INTRODUCING: Wayang Lokananta – The Gamelan Of The Gods, the all-night shadow puppet play and music marathon at the University of York.

FIRST it was going to be 100 musicians. Then 130, and now, as the long night of gamelan music fast approaches in York, the final total will be 150.

They are all assembling at the Universty of York, where 30 years of teaching gamelan, “one of the most striking instrumental ensembles in the world of music”, is being marked by an international symposium, The Gathering Of The Gamelans.

Supported by the Arts Council, the four-day gathering at the university’s Roger Kirk Centre began yesterday and coincides with the 30th anniversary of the Gamelan Sekar Petak being established at the university.

“York was the first university in the UK to have a Javanese gamelan, and many of today’s top British performers had their first experience of playing Indonesian music here,” says Ginevra House, one of the organisers.

“To celebrate this anniversary, we wanted to bring the British – and indeed the international – gamelan community together, to share ideas and best practice, to learn together and, especially, to perform together.”
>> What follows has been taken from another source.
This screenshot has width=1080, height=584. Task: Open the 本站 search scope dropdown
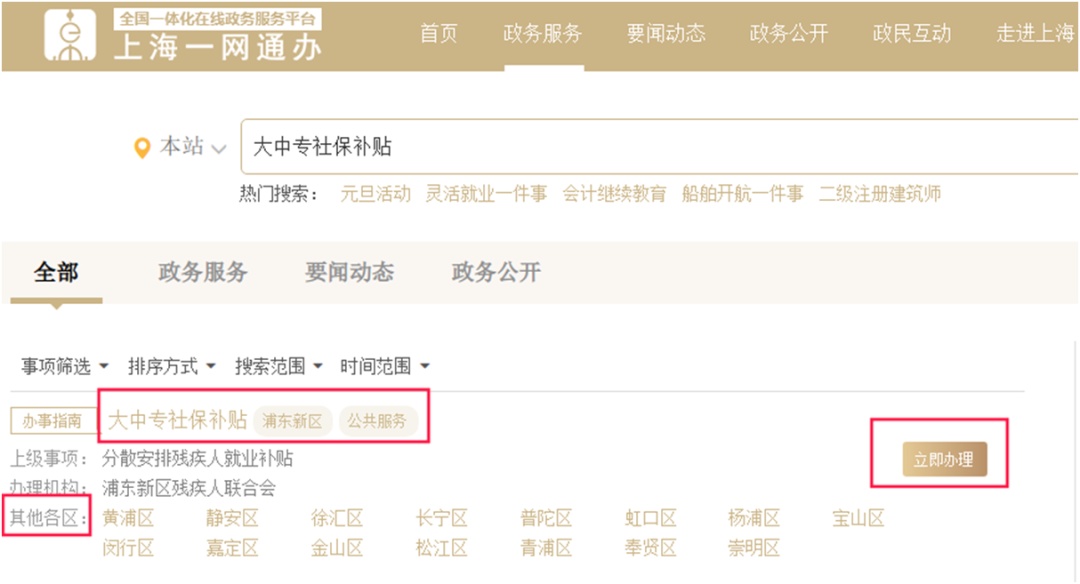point(193,148)
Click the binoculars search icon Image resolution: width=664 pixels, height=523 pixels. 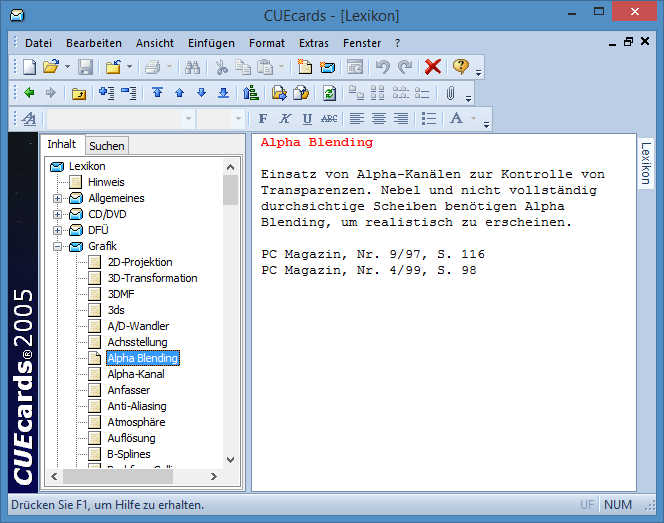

Gamelan performers, composers, academics, teachers and the wider community of ethnomusicologists are attending an event that will climax in tomorrow’s premiere of Wayang Lokananta – The Gamelan Of The Gods.

This all-night shadow puppet play will run through the night from 7pm to 3am, with Professor Matthew Isaac Cohen on puppeteer duty throughout the eight-hour performance with only one break.

He will be accompanied by traditional and new music performed by the aforementioned 150 musicians, drawn from 17 ensembles from England, Scotland and Wales, while solo and chorus singers and Indonesian dancer Ni Made Pujawati will be integral to the performance too.

Also participating, much to the delight of Matthew Cohen and musical director John Pawson, will be guest of honour Bapak Aloysius Suwardi, a composer, performer, instrument maker and academic from the Indonesian Institute for the Arts in Surakarta, who was prominent in the rise of the Indonesian avant-garde movement in the 1980s.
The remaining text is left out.